Hi,
I'm building a Lightmapper for my small engine and I'm running into a bit of a problem using radiosity. I'm splitting my scene into small patches and propagating the light using a simplified version of the form factor.
private float FormFactor(Vector3 v, float d2, Vector3 receiverNormal, Vector3 emitterNormal,
float emitterArea)
{
emitterArea * (-Vector3.Dot(emitterNormal, v)
* Vector3.Dot(receiverNormal, v))
/(Pi*d2+emitterArea);
}
the problem I'm having is with the bounce light. They never converge and keep adding up energy. I could stop after some iteration but the code is probably incorrect since the energy never goes down.
if (Vector3.Dot(ne, lightdir)<0)
{
var form = FormFactor(lightdir, distance, nr, ne, emitter.Area);
emittedLight += emitter.Color *form* receiver.SurfaceColor;
}
this is the function where I had the bounce light.
Llightdir is the vector from the emitter patch to the receiver.

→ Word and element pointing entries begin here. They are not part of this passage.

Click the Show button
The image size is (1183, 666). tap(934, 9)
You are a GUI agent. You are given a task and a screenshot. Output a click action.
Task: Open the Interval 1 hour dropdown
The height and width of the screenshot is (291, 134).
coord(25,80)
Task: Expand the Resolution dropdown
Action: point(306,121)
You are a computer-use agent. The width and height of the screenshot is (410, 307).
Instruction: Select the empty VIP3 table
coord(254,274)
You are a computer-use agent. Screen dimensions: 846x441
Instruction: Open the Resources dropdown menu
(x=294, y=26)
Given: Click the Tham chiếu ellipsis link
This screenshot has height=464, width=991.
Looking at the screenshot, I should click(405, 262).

ne is the normalize normal of the emitter patch.
nr is the normalize normal of the receiver patch.
I try to scale my scene to see if maybe it was a energy or scaling problem but it didn't work.

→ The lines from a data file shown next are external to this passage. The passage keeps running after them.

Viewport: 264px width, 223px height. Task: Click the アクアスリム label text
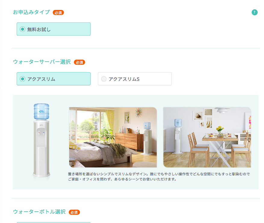41,79
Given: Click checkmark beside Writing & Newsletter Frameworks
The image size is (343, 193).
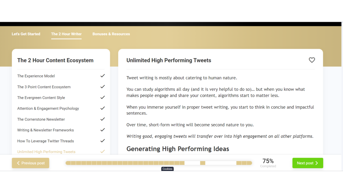Looking at the screenshot, I should [x=102, y=130].
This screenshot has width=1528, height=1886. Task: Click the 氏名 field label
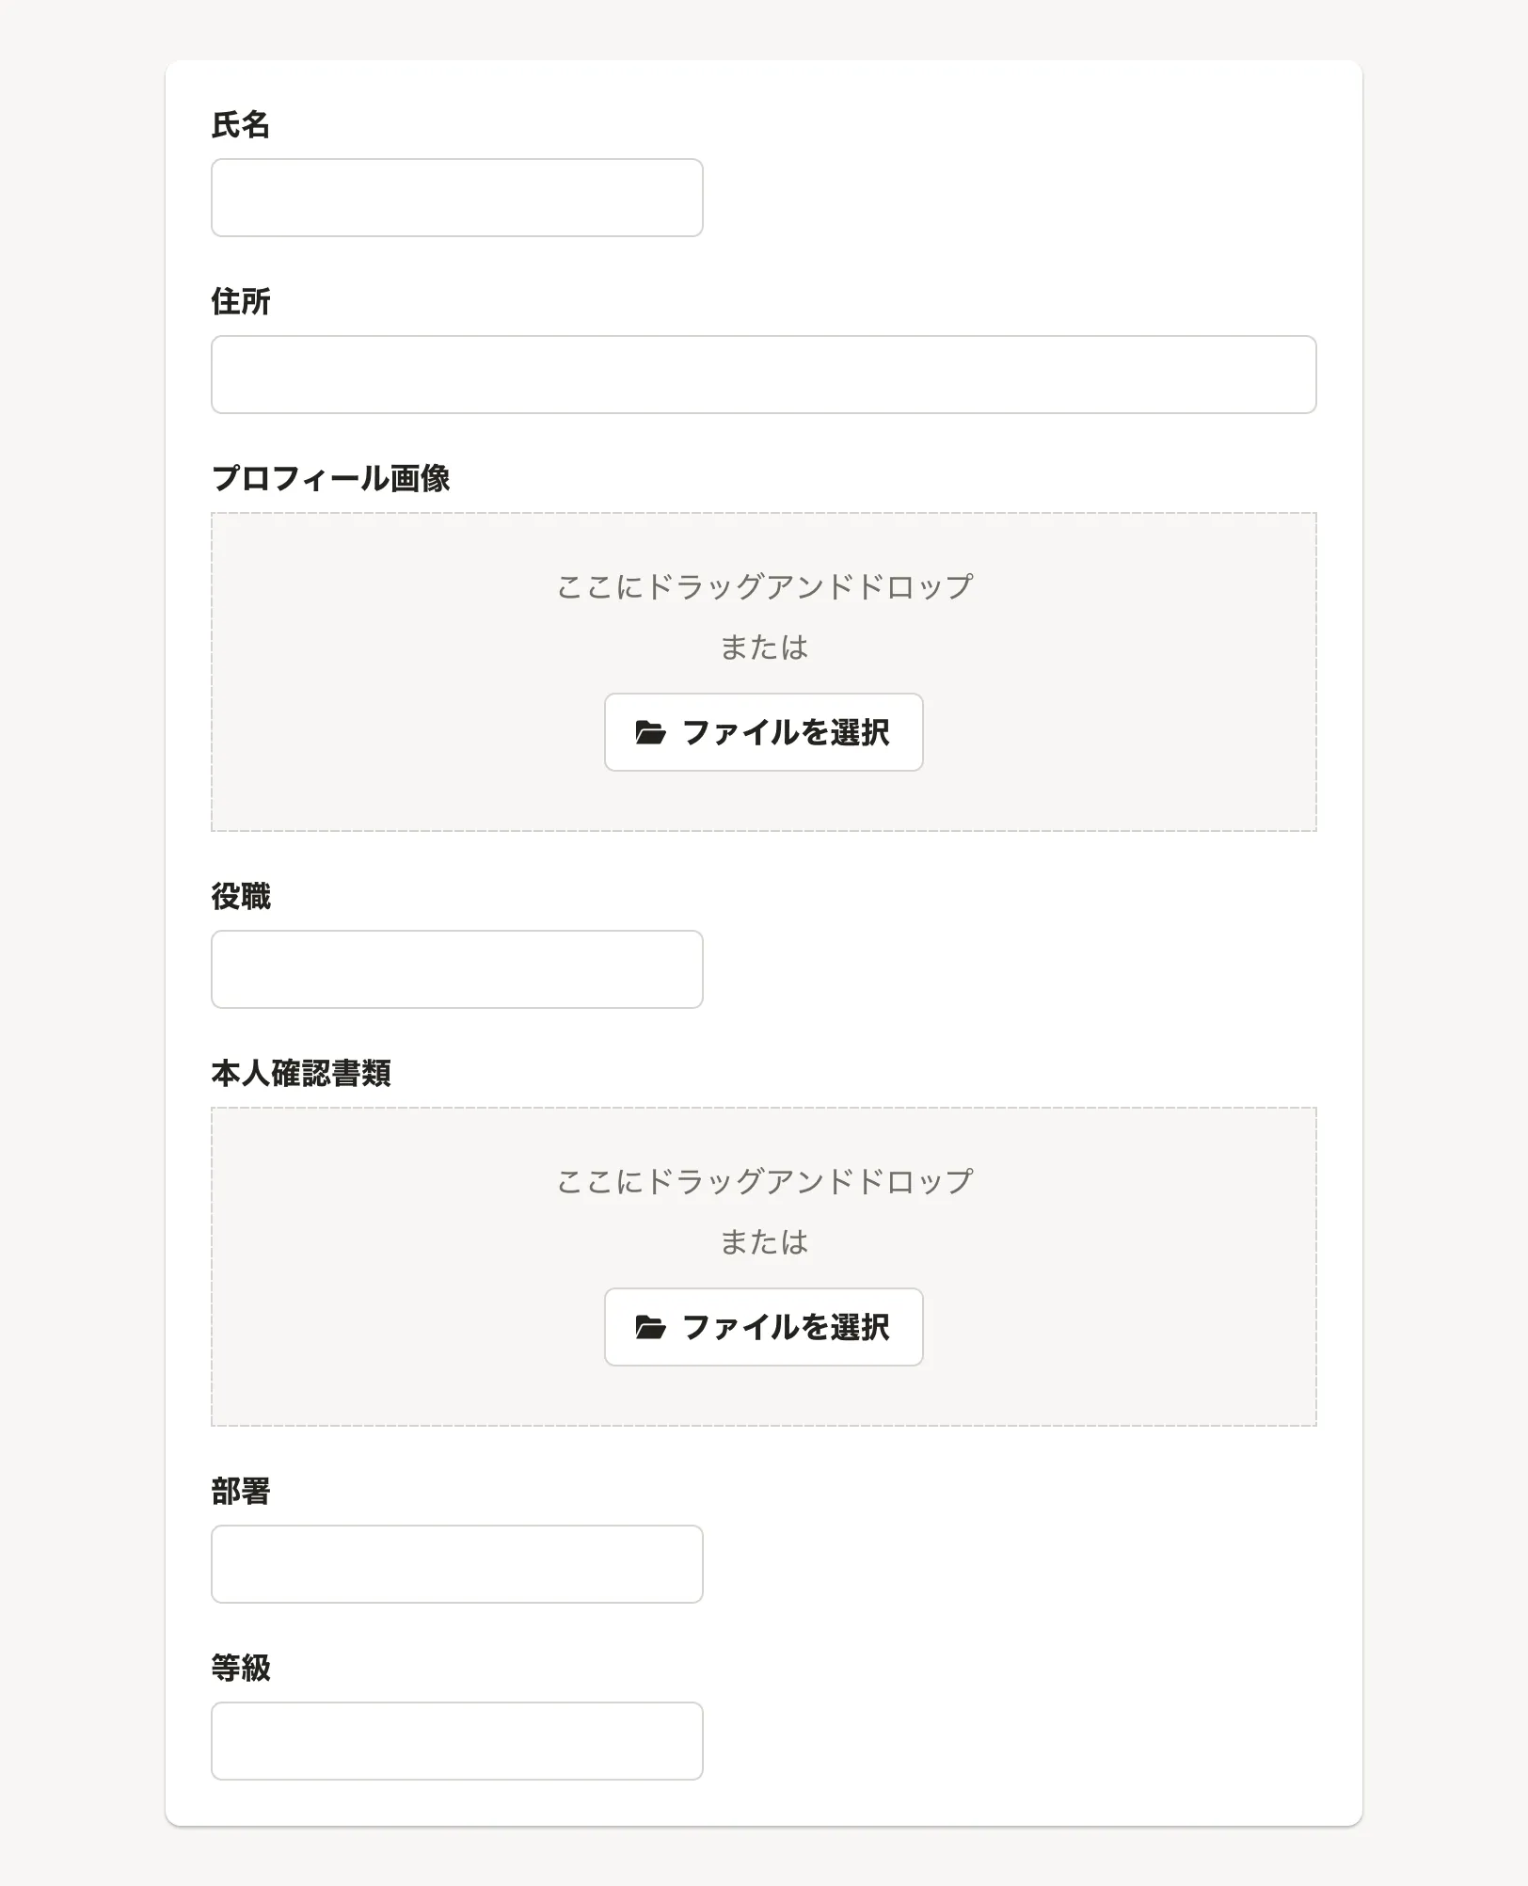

the only thing that actually work was to divided by 4 the bounce light but that seems incorrect because in some scene the light ended up converging and on other there where just adding more energy.
So I'm wondering is there some kind of rule I'm missing. Should I add attenuation to the bounce light or the form factor is enough ? I spend the last week try to piece it together but most sources on internet didn't gave me clues on how to balance the bounce energy.
BTW I choose the form factor because it's easy to run on the cpu.